Which made no sense. Because when they were around each other, all they did was fight, or dance around whatever this was, or—worse—get too close in a way that made Charles's head spin.

Their entire relationship—if he could even call it that—was built on chaos. It had always been this volatile, electric thing, too intense to be controlled, too unstable to settle into something normal.

And yet, Charles kept trying to mold it into something that made sense. Something he could understand.

He wanted to be the only person Max talked to. He wanted Max to seek him out, to trust him, to stop shutting him out like some stranger. He wanted Max to need him in a way that was dangerous to admit.

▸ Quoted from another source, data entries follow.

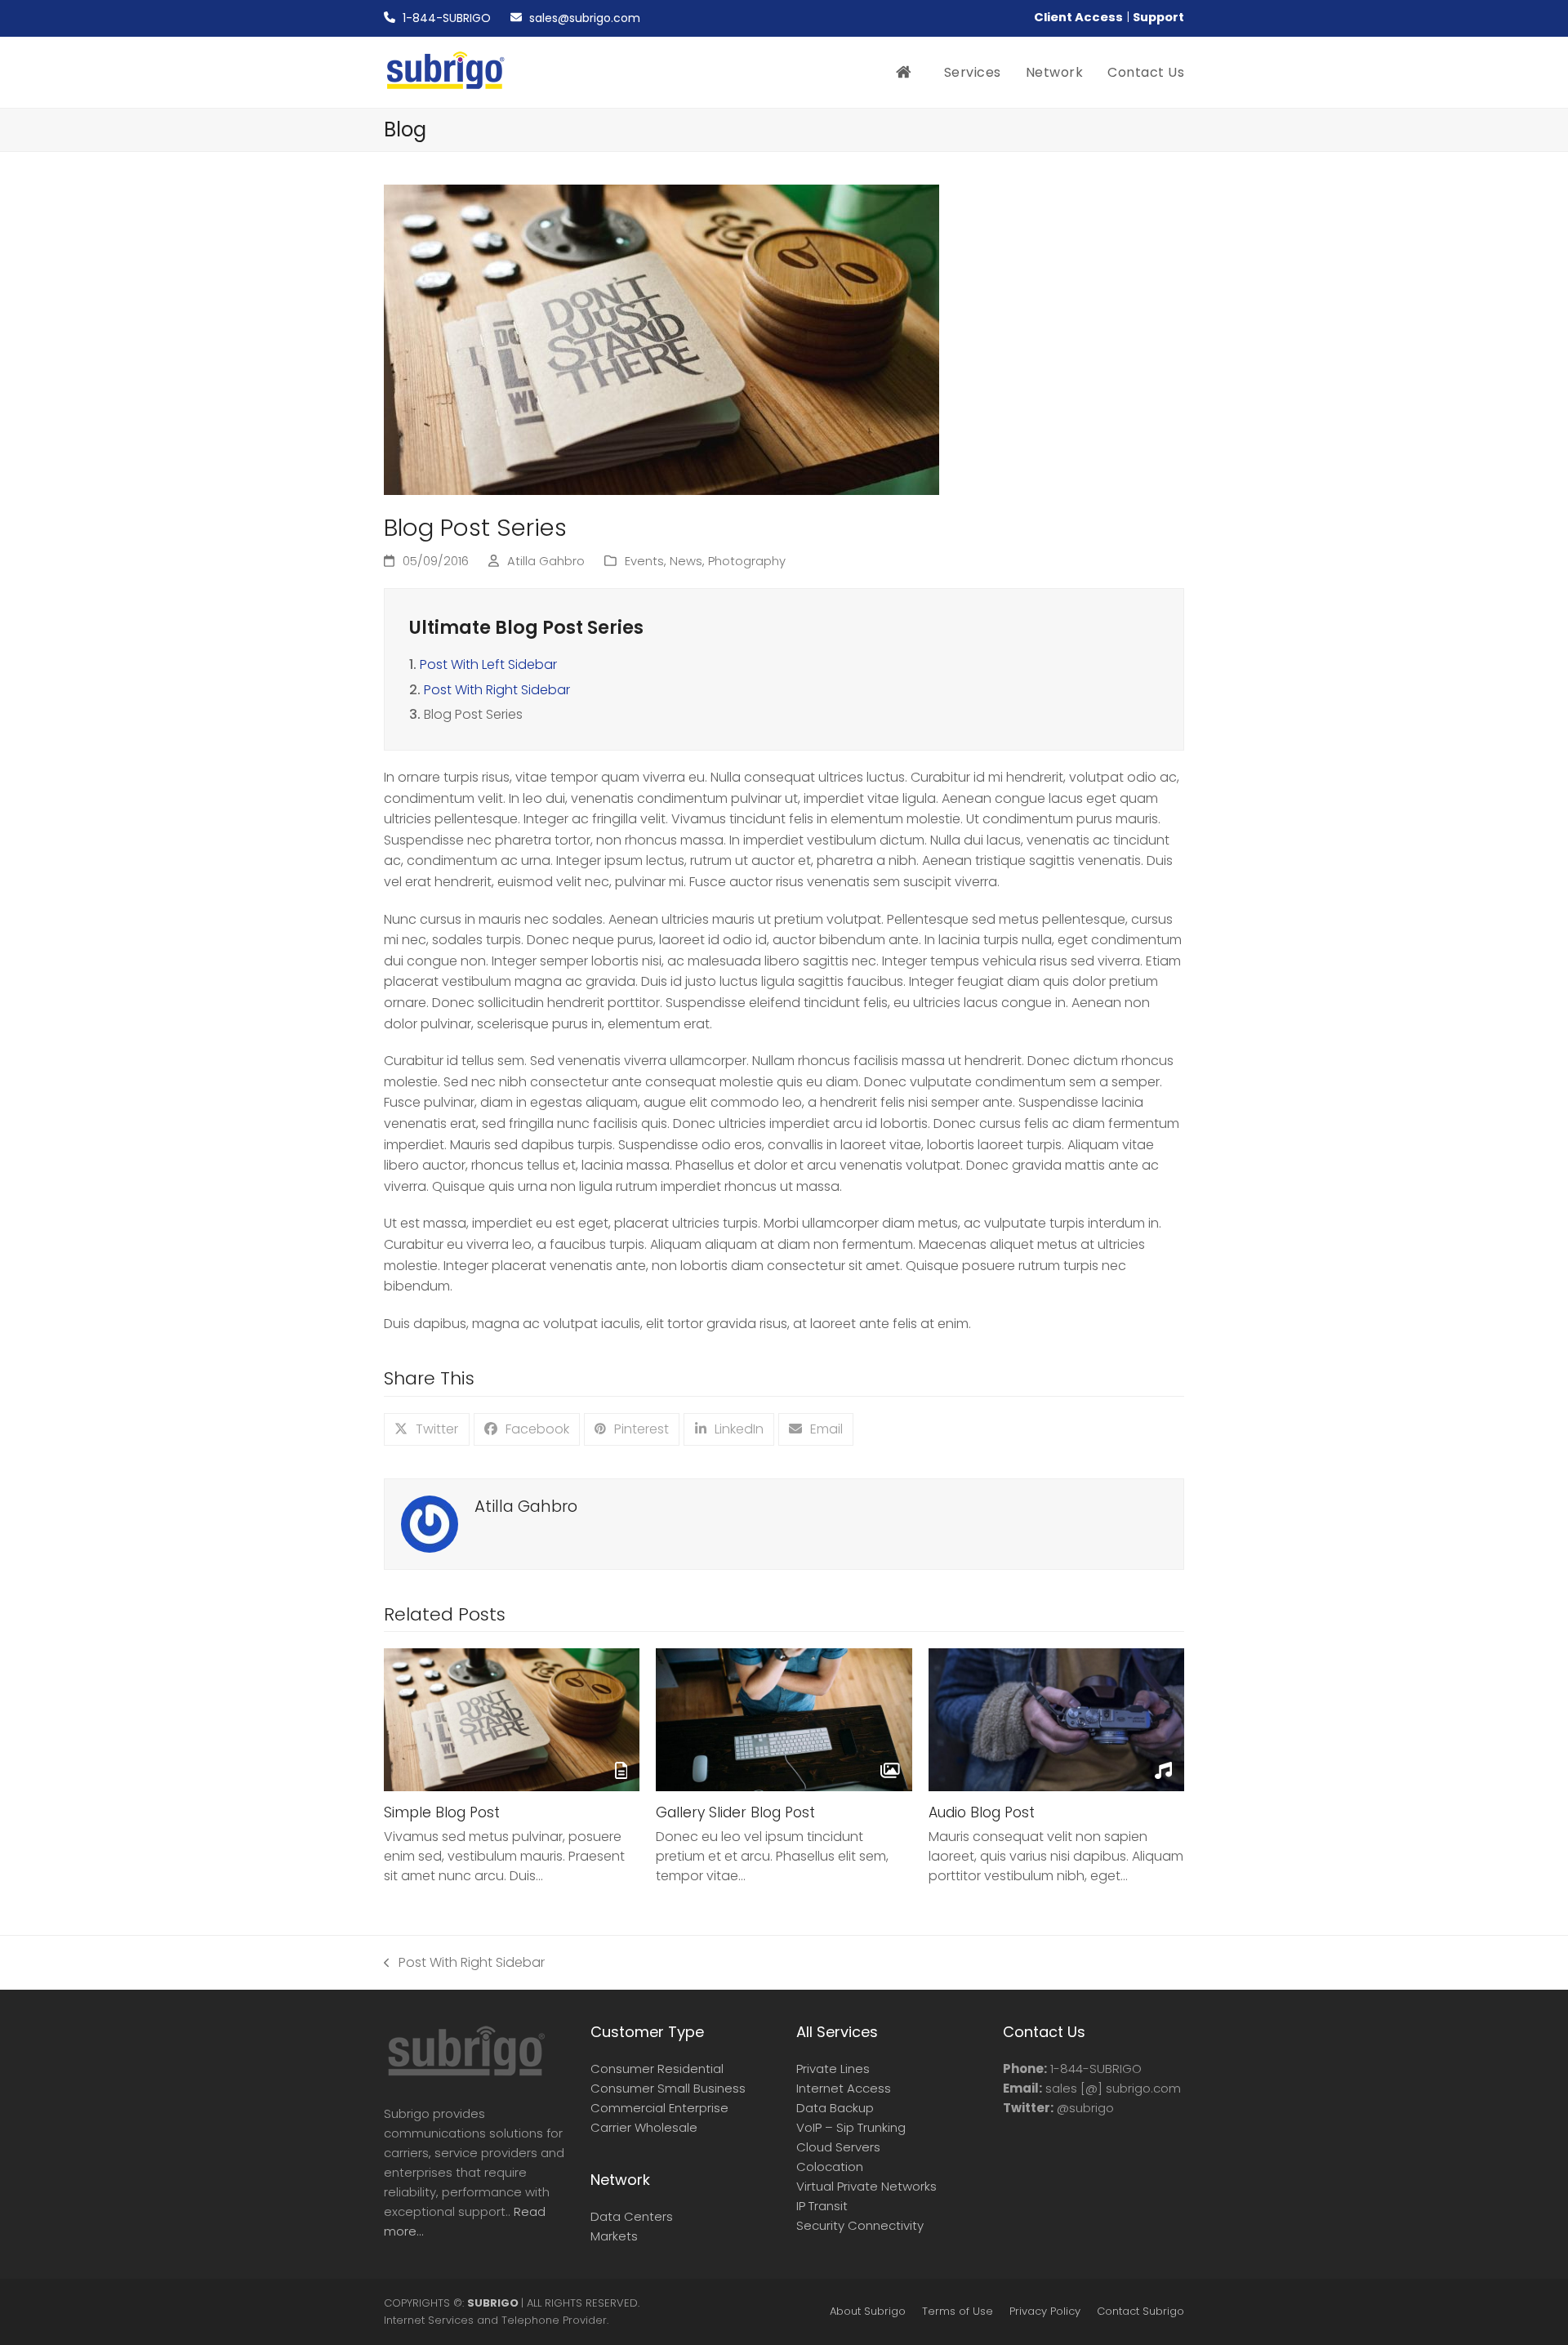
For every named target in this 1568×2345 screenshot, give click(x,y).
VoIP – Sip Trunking (851, 2127)
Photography (747, 561)
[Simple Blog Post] (511, 1719)
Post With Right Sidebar (497, 689)
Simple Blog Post (442, 1812)
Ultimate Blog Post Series (526, 627)
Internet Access (843, 2088)
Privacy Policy (1044, 2311)
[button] (427, 1429)
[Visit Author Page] (429, 1523)
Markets (614, 2236)
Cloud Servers (838, 2147)
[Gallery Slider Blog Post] (783, 1719)
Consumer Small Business (668, 2088)
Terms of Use (957, 2311)
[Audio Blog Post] (1056, 1719)
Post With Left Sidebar (488, 664)
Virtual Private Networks (866, 2186)
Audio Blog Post (982, 1812)
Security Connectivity (860, 2225)
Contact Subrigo (1140, 2311)
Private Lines (833, 2068)
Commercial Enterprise (659, 2107)
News (686, 561)
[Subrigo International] (465, 2074)
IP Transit (822, 2205)
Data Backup (835, 2107)
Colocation (829, 2166)
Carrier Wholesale (643, 2127)
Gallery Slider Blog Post (735, 1812)
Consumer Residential (657, 2068)
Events (644, 561)
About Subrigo (868, 2311)
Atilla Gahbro (546, 561)
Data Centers (631, 2216)
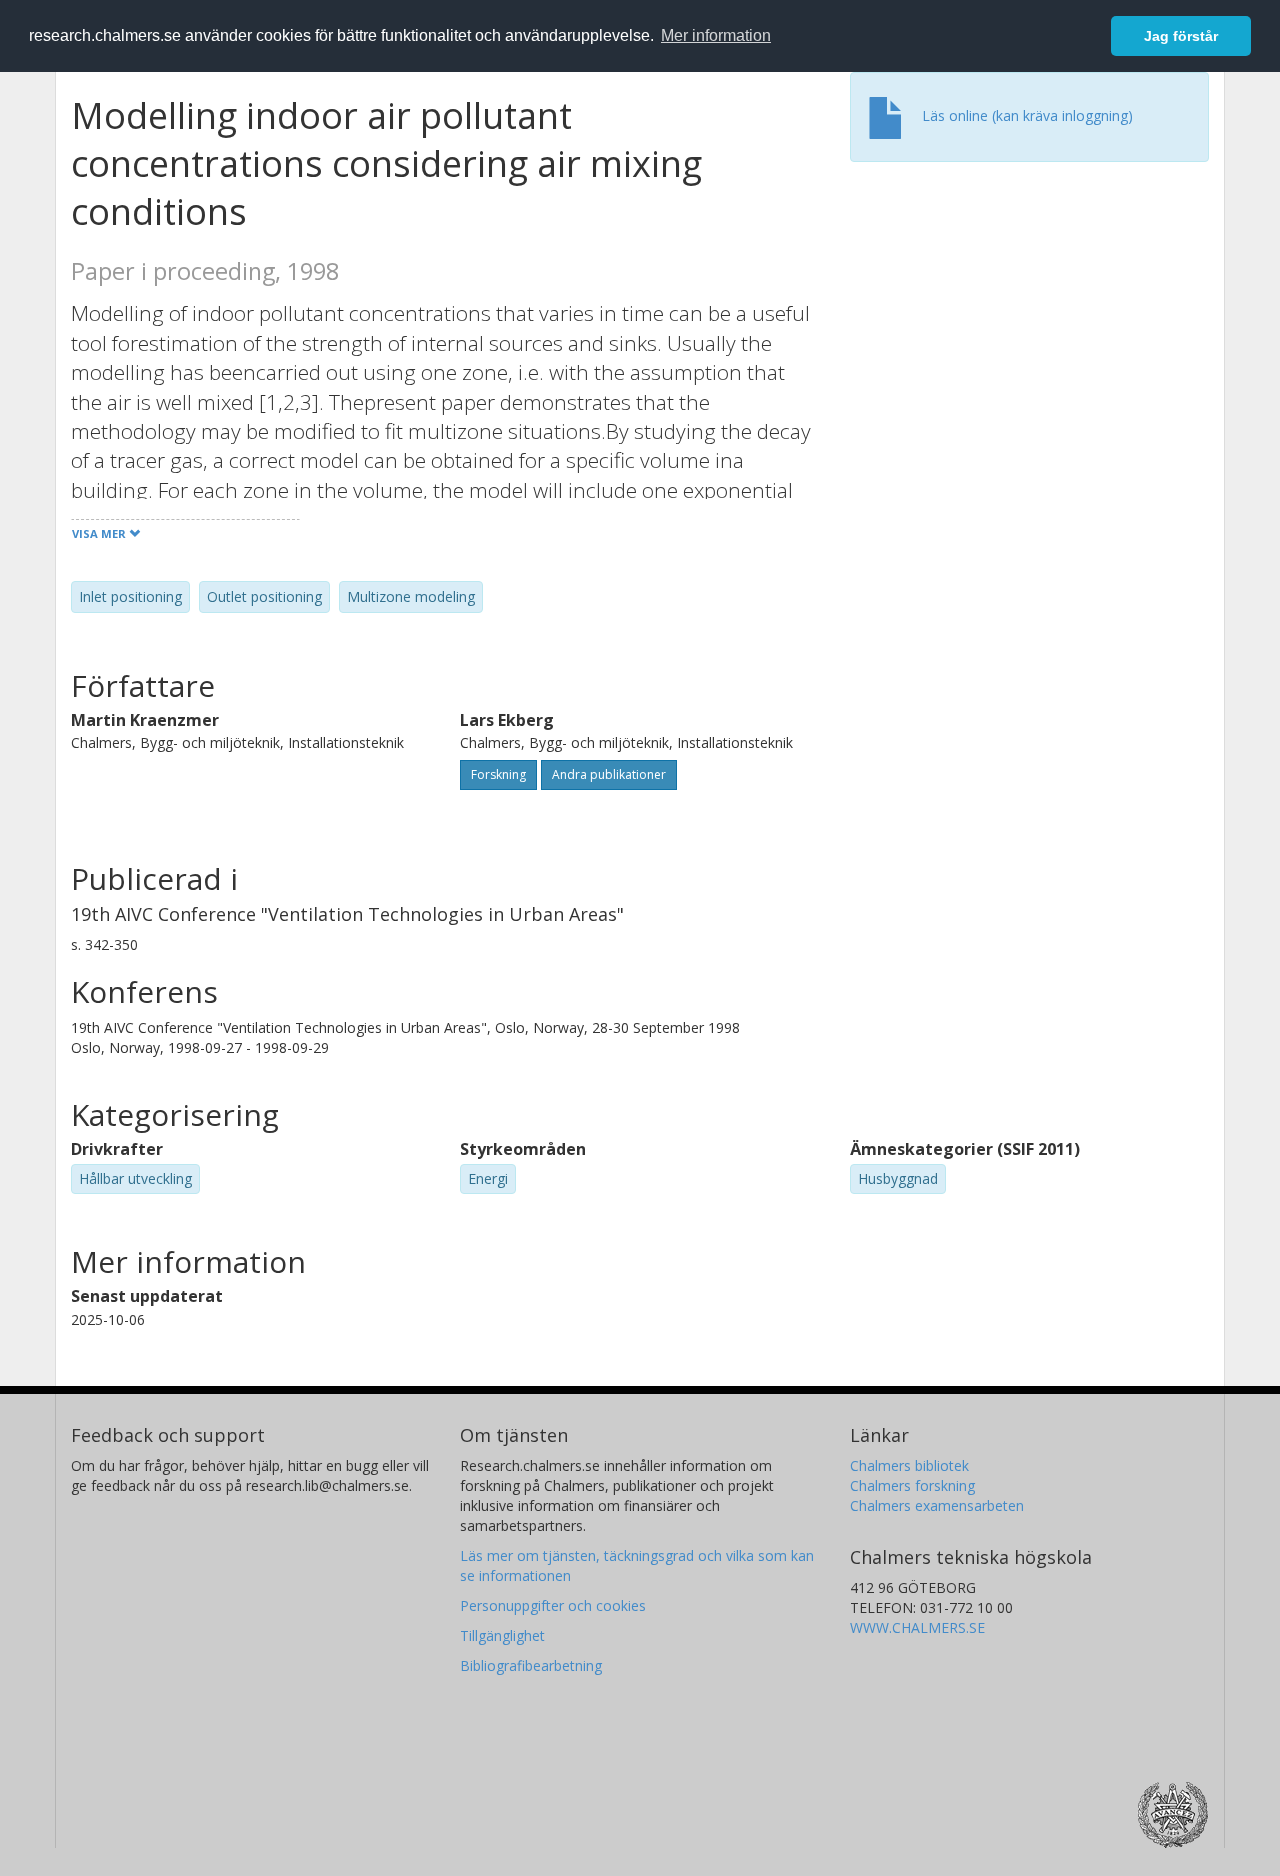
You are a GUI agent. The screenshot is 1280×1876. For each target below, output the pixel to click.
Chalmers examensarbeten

But every time he got close, Max would pull away. Or maybe Charles did. He wasn't even sure anymore.

All he knew was that they had spent the last week like strangers, not texting, not seeing each other outside of the few required obligations for Formula 1. And sure, most of that was because of their schedules—media, training, team duties.

But Charles knew it wasn't just that.

He felt it in the silences. In the way Max had deliberately avoided being near him when they could have talked. In how he had gone out of his way to make sure there was always someone else between them in meetings or PR events.

Max was ignoring him again. And Charles hated it. It made him angry, yes—but mostly, it made him tired.

Because what was he supposed to do? He couldn't force Max to talk to him. Couldn't demand answers when he didn't even know what questions to ask anymore.

Max was doing better than before, at least. Charles had to believe that. It was the only thing keeping him from cracking.

Because if he let himself think about it too much—if he let his mind drift back to those nights where he had found Max completely out of it, bruised and bloody, drowning himself in alcohol and drugs just to escape—he would lose it.

He didn't want to save Max from being hurt anymore.

Not because he didn't care—he cared too much, that was the problem—but because he wasn't sure if he could.

And he was tired of trying. He didn't want to be the one who had to pick Max up off the ground every time he shattered. He didn't want to find him passed out in alleyways or shaking in hospital beds or crying in his sleep on Charles' couch, whispering things he would never say when awake.

Charles clenched his jaw, fingers tightening around the soft fabric in his lap.

The peace of a T-shirt. Max's. The one he had given him that night, after Charles had lost it.

When Max had almost died in Qatar, when Charles had relapsed.

His fingers brushed absently over the fabric, tracing the worn edges.

It wasn't something they talked about—just another thing on the long list of unspoken between them—but still, Max had noticed. And Charles had hated that, but also... he hadn't.